Basically, you need to join the PE reads (if they are PE) and convert fastq to fasta. Then, if you are using qiime, run pick_closed_reference_otus.py script to make a biom file and whatever downstream analysis (alpha-, beta-diversity) you decide to do.
Thank you for the information. I have taken data from MG-RAST. The data is already processed (barcode sequence and primer sequences are removed). Can I use these data directly in qiime, to pick OTUs by closed or open reference? Because it is mentioned in some protocol that mapping file is required for the analysis. To create mapping file I do not have relevant data and also raw data sequence. So I have to proceed with the sequence data available form the MG-RAST
Am also having this issue, so would like to join the conversation, please.

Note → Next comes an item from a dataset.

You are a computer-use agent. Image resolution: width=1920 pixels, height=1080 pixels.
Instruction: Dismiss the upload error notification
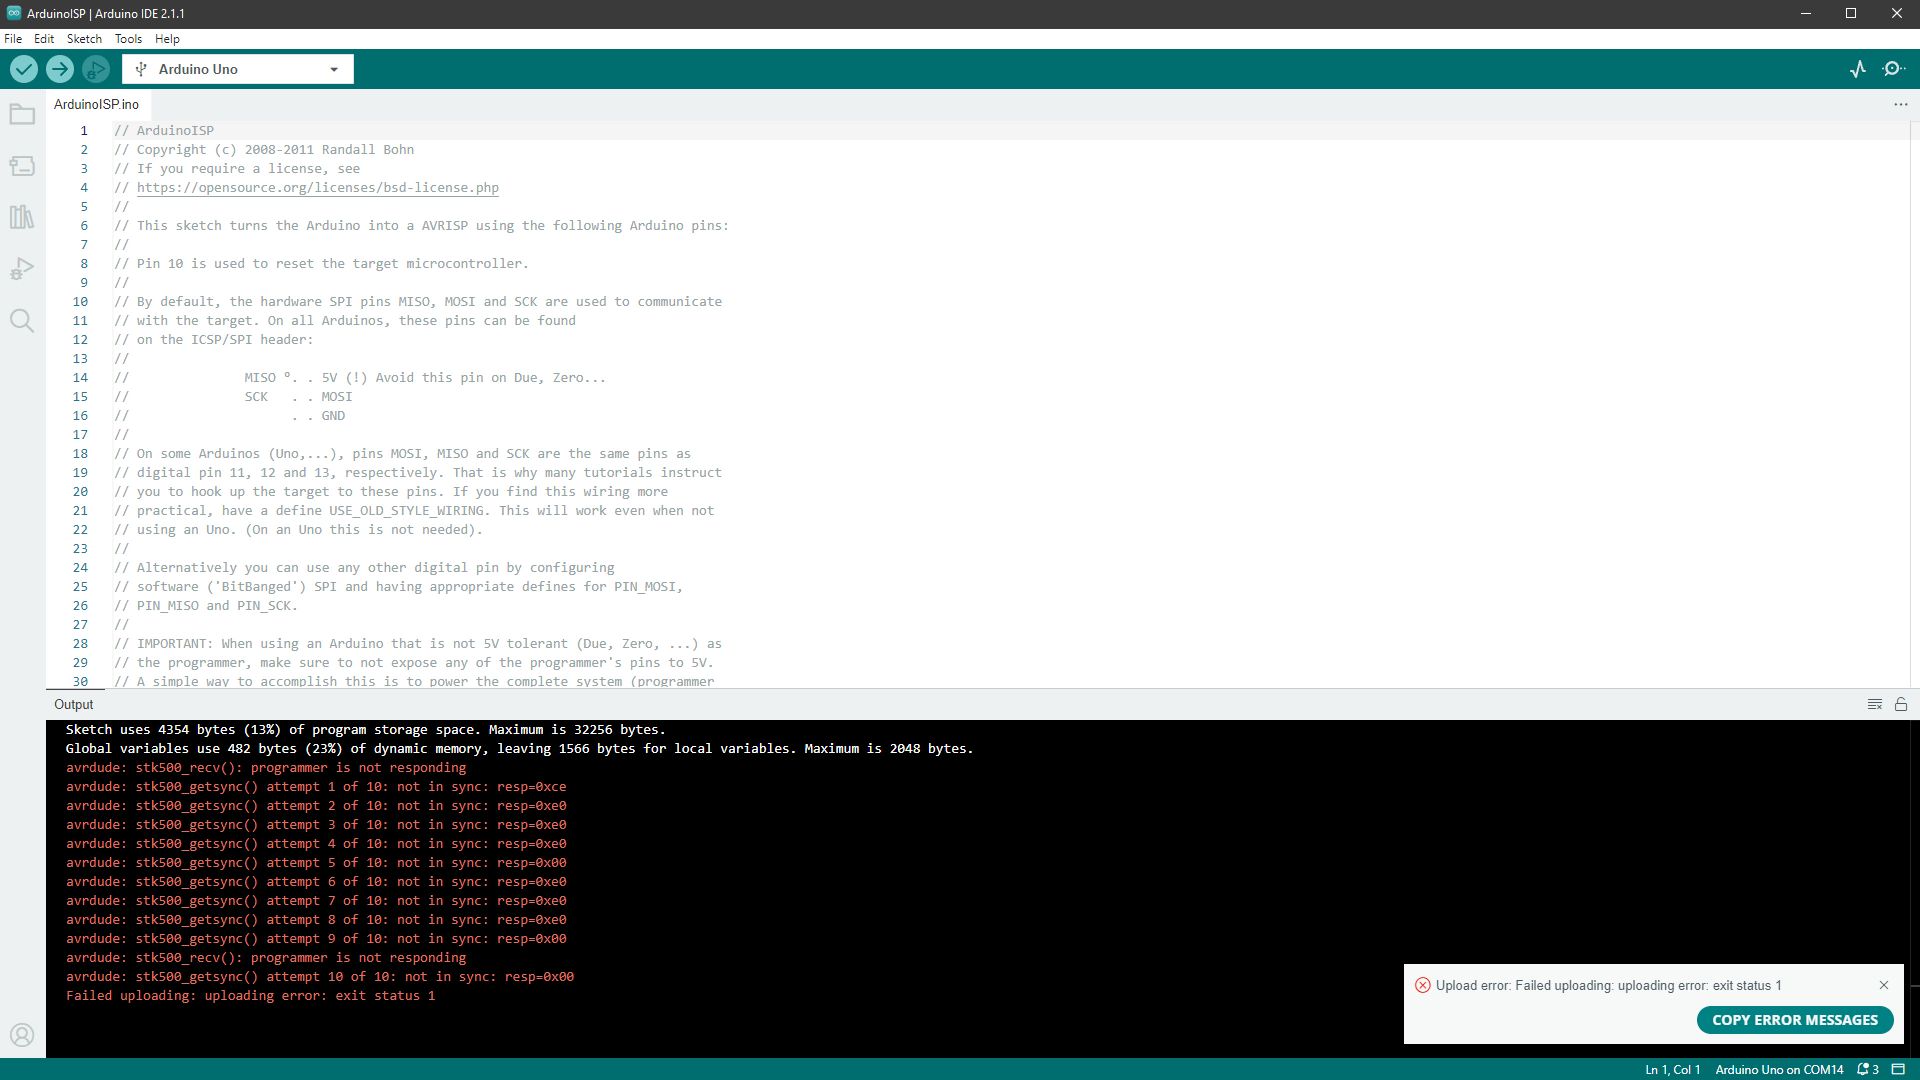1884,984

The Illumina data I have is already-demultiplexed fastq files, with the barcode and primer sequences removed. I want to perform split_libraries.py on it, so that I can distinguish between the samples in my final analysis.
I have converted it to fasta format and made a mock mapping file following Marina's advice (I did this in Excel). However, this doesn't work as I get an error message saying 'Errors found in mapping file' when i run either validate_mapping_file.py or split_libraries.py. Any help for both Jayaram and I would be greatly appreciated! Thanks!

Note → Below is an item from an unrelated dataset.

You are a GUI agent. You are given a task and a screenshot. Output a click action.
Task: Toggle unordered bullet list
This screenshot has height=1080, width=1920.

Jayaram, yes, you can use the MG-RAST or any mock fastq data if you convert it to fast and make a mock mapping file.
Matt, do not use Excel if you work in UNIX. It creates a different format and causes problems like the one you are having. If you really want to use Excel you can try to save your file as tab delimited file and then use dos2unix command in UNIX. Generally, it is common to use vi or vim text editor in UNIX. If it's too hard for you, try Notepad ++, it's still better than Excel.
Although you should still check your files in vim. Do:
vim mapping_file.txt
In vim do:
:set list
"set list" would show you the hidden characters. You need to make sure that you file is tab delimited and you have consistent number of rows and columns everywhere.